_WHAT IS NEEDED_: Leave the images out, and copy each of the records below exactly.

_RECORDS SHOWN_:
-*-*-

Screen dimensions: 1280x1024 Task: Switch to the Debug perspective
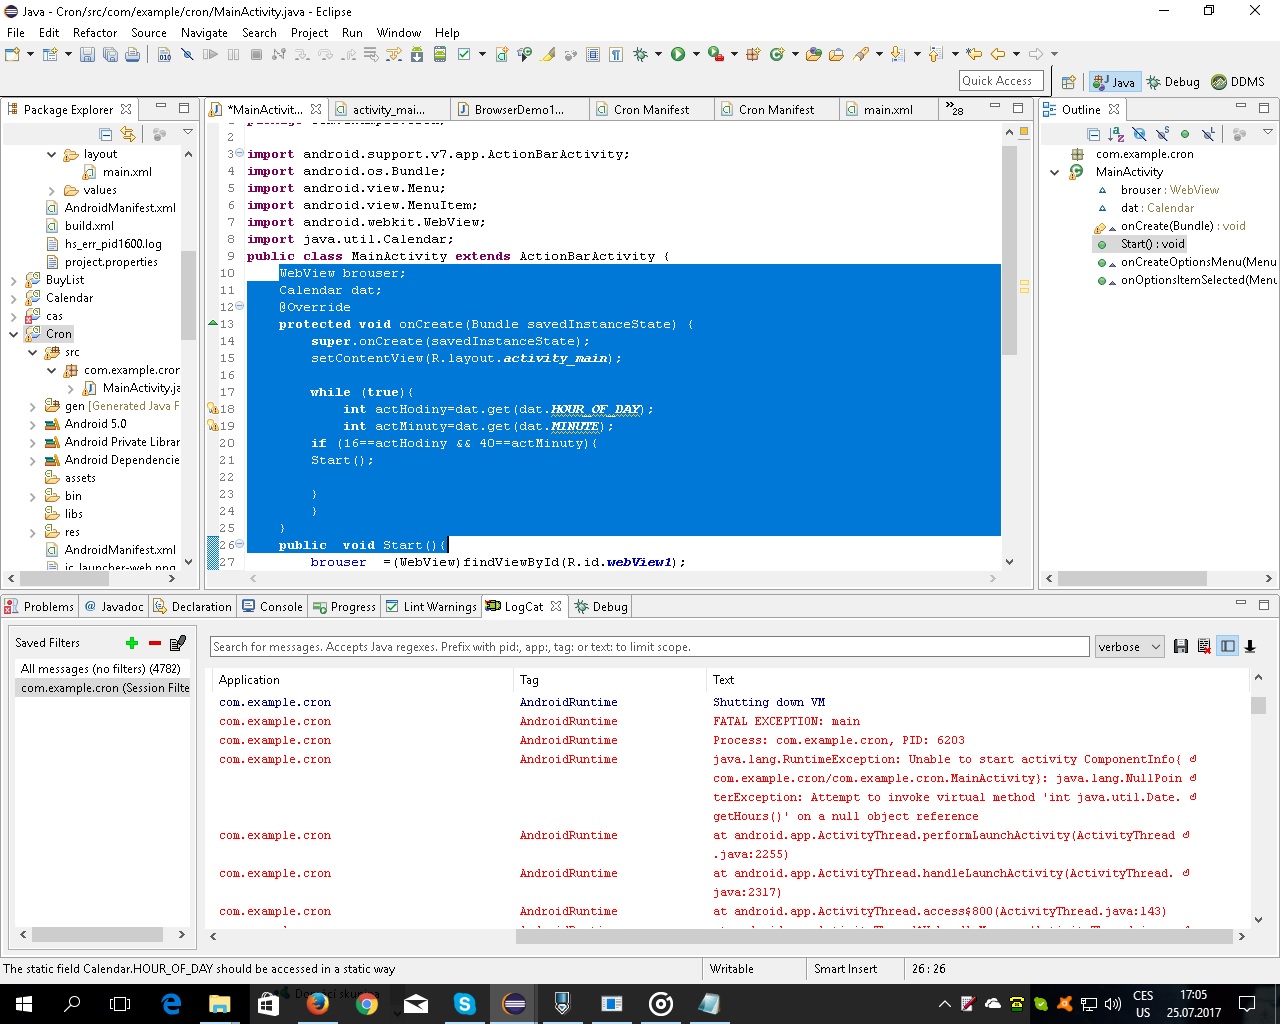click(x=1173, y=82)
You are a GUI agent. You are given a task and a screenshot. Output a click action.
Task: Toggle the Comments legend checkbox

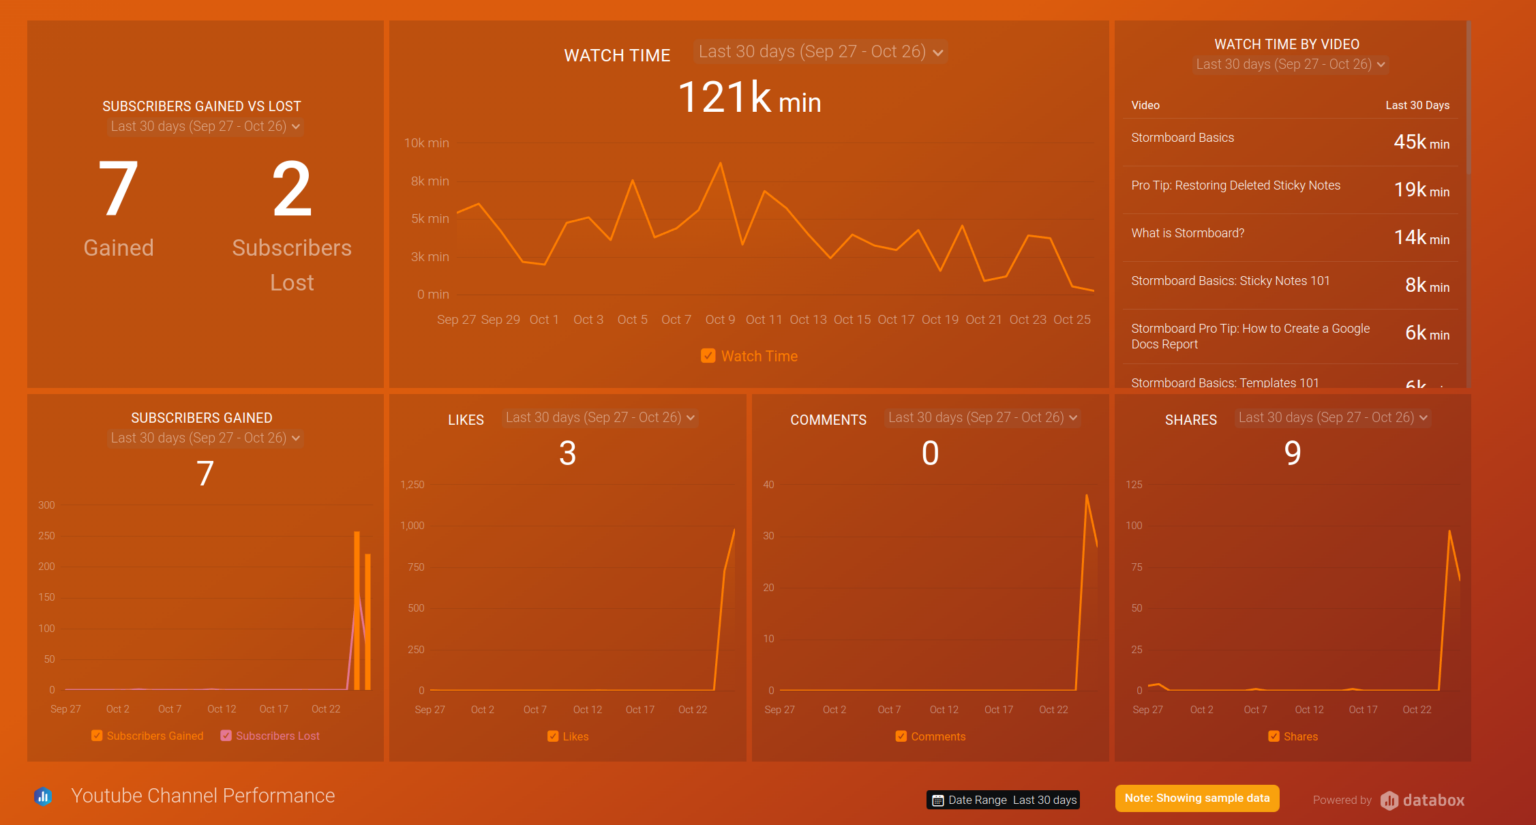tap(900, 736)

-*-*-

_SOLUTION BELOW_:
Screen dimensions: 1280x1024 Task: Switch to the Debug perspective
click(x=1173, y=82)
You are a GUI agent. You are given a task and a screenshot. Output a click action.
Task: Toggle the Comments legend checkbox

tap(900, 736)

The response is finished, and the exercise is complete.